Think of that young frivolous appearance, think of the days of hard work, the most unforgettable is the early morning breeze, the grass on the playground, the figure running in the wind. Forget the worries in the morning run, comfortable and relaxed, so began a busy day. What haunts me most is that in the season when spring flowers are in full bloom, I do not know whether the roses in the campus this year are still gorgeous, the locust flowers are still fragrant, and I do not know whether those flowers still remember me, once walked beside it, and were fascinated by it.

However, the good days are always so short and infinitely nostalgic. But it will eventually pass away, this beautiful time. Can't help but feel in a hurry.

Then came tears, the hardest days, the long wait, the painful struggle, and even the despair of death. Perhaps you do not understand, do not understand the endless tears in the corner of the eye, do not understand the long wandering in the middle of the night. When everything is so difficult to accept, but people have to accept, my heart is broken, and I pick it up and stitch it up again. Some things only experienced, will really understand.

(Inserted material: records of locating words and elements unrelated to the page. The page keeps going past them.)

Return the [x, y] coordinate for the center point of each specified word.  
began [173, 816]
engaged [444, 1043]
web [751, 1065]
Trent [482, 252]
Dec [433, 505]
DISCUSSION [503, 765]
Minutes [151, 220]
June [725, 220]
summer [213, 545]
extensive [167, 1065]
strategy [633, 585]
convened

The past is like the wind, and these are all gone with the wind. Only the wind will understand, the happiness, the pain. Now I am quiet, everything is accepted, this is the calm after the wind and rain, I do not understand, or struggling tired, want to be quiet, accept it, these unexpected wind and rain, and the pain after the wind and rain.

The music sounded slowly, without saying anything, I burst into tears. This is a long-lasting injury, ah, think of it, it will hurt. However, time is a good medicine after all, let me know a lot, let go, let nature take its course, wish the years well.

Now I, Enron, the years also flow like water, calm and gentle. In the morning, there is sunshine and a soft breeze. When the breeze blows across my cheeks, I look up at the sky and feel that the sun is very good and the time is very attractive.

Now I, lazy, will not expect much, watching the stars across the night sky, but also lazy to make a wish. I don't think too much, and I don't want to do too much. Just want to calm down, listen to music, watch the beginning of the moon, see the wind blowing and clouds moving.

If the day goes on like this, how good it is, or to fulfill that little wish in my heart, it's best.